== ITEMS ==

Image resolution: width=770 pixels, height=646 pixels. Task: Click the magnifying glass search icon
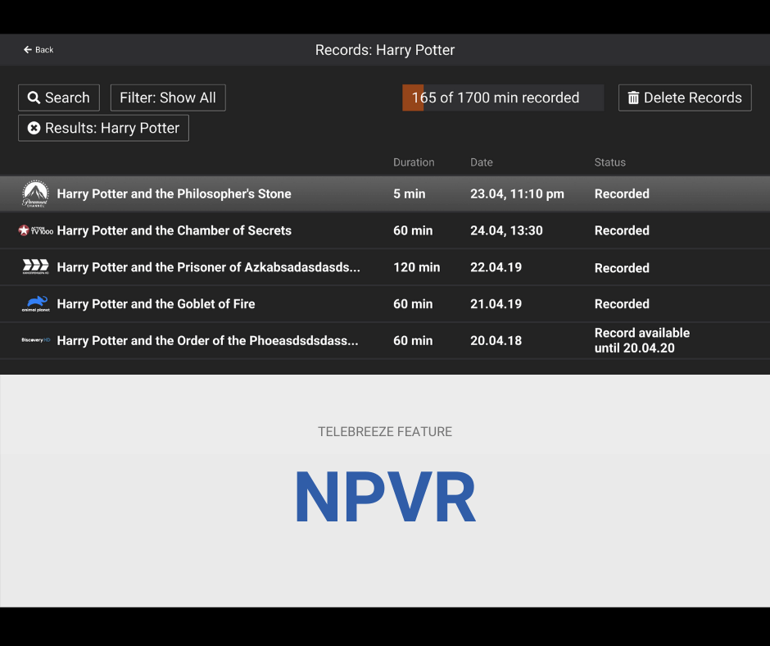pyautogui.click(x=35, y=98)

===
== ITEMS ==

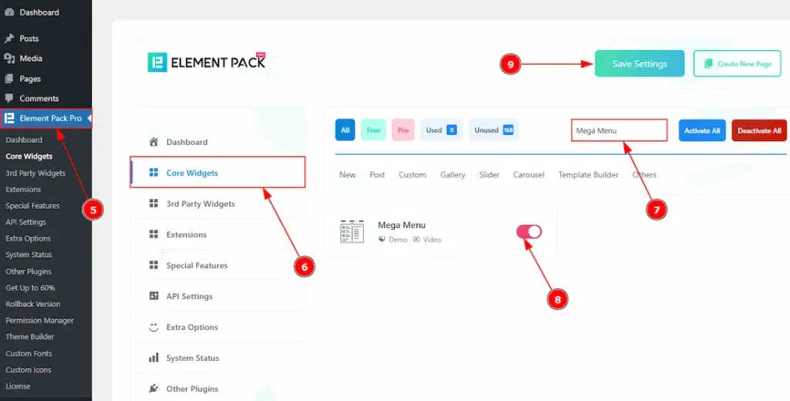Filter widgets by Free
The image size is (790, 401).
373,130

===

▸ DESCRIPTION OF THE TASK:
Shift every coordinate in the answers up by 22 and give the lines again, requests included, for only the stretch from the line containing "Image resolution: width=770" through the line containing "pyautogui.click(x=35, y=98)". Leave the pictures out of your answer.

▸ THE SOLUTION:
Image resolution: width=770 pixels, height=646 pixels. Task: Click the magnifying glass search icon
pyautogui.click(x=57, y=120)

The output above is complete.